TAMIM: 8) Anyone whose bio is too long
ZOE: 9) Anyone who has ZERO information in their bio
RACHEL: 10) if their bio is super lame like i love to travel and have fun
TAMIM: 11) Also if they mention things like “I have a great relationship with my mom,”
he either has an Oedipus complex or he’s a misogynist.
ZOE: ^^ I would swipe right for “travel” and “have fun” guy. I like those things!
RACHEL: Depends on how he says it, though.
ERIN: I was gonna say, I’m in favor of travel, fun, and good mom relationships. Ultimately, you’ll want a nice mother-in-law! But agree, Rachel, it could be HOW they’re saying it.
TAMIM: I think if you’re highlighting or pointing out that you have a good relationship with your mom, it means theres something weird going on.
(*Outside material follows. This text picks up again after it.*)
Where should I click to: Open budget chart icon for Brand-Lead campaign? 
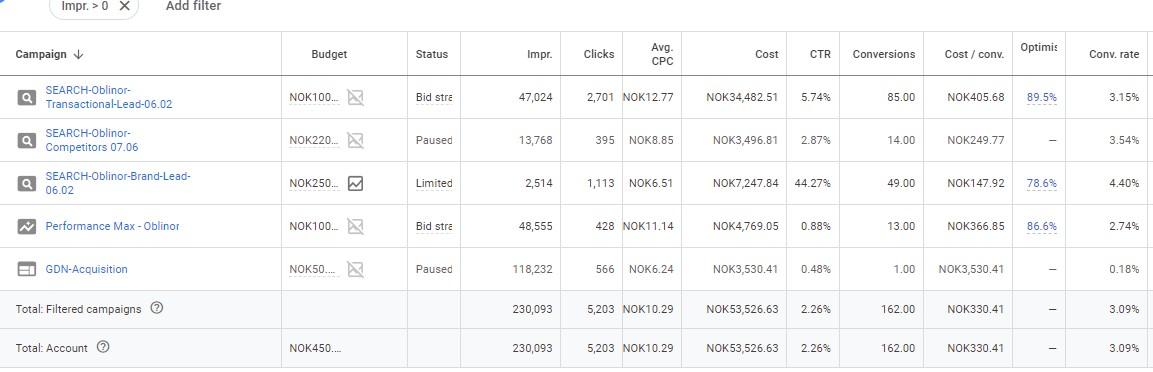(x=355, y=183)
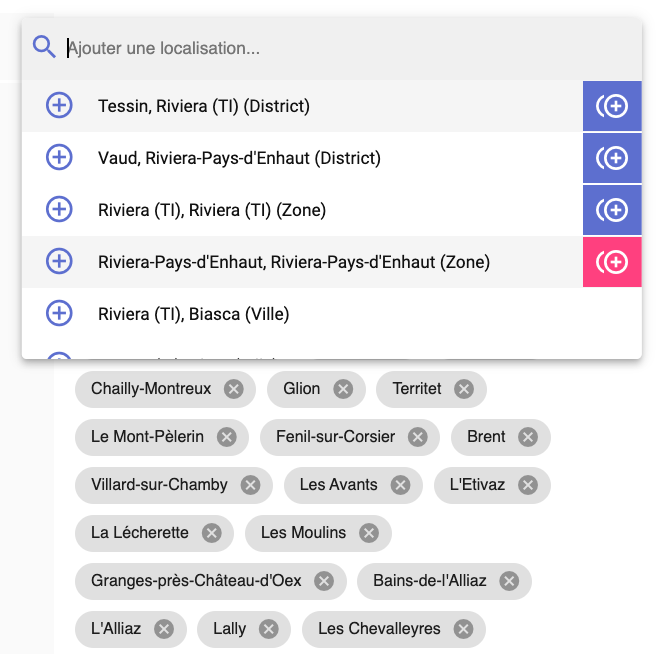
Task: Add surroundings of Vaud, Riviera-Pays-d'Enhaut District
Action: pyautogui.click(x=612, y=158)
No one is looking at men’s profiles and assuming they have bad relationships with their mothers.
ZOE: The more you do it, the more you start to recognize red flags and can read between the lines of a profile (aka after years of this we all now agree that guys with fish have gotta go).
ERIN: What IS the deal with fish? I don’t get it.
TAMIM: The fish is some sort of penile compensating thing, I think. It’s the opposite of BDE. It makes me think they have a Napoleon complex.
ZOE: FISH PICS ARE THE OPPOSITE OF BDE.
TAMIM: Yeah, fish pics are TDE.
ERIN: ??? Crazy. I never would’ve thought that. My impression of fish pics was: Does he think I’m going to gut that and cook it? NOPE.
ZOE: One more piece of advice!
ZOE: if you’re feeling burned out on it, it’s cool to take a break. It can get really emotionally exhausting and disheartening to cycle through all of these people, and stepping away can be really helpful to not feel like you’re going to lose your mind.
ERIN: Yes, and it actually does lead to relationships, too?
RACHEL: Yep! I’ve been in a GREAT relationship since July with a guy i met on Bumble.
TAMIM: The only nice decent person I’ve ever dated was from Tinder.
ZOE: Oh! And one more piece of advice that I actually got from a guy I went on one date with (and is the reason why I say yes to most first dates). Instead of looking for every person you meet to be the perfect match, treat dates as an opportunity to learn something. Because really, when else in life do you get to sit uninterrupted across from a complete stranger and ask them anything you want? The stakes are zero—you never have to see each other again.
ERIN: Well, that’s a perfect place to end things. Thank you again, you beautiful, brilliant dating goddesses. I so appreciate your help!!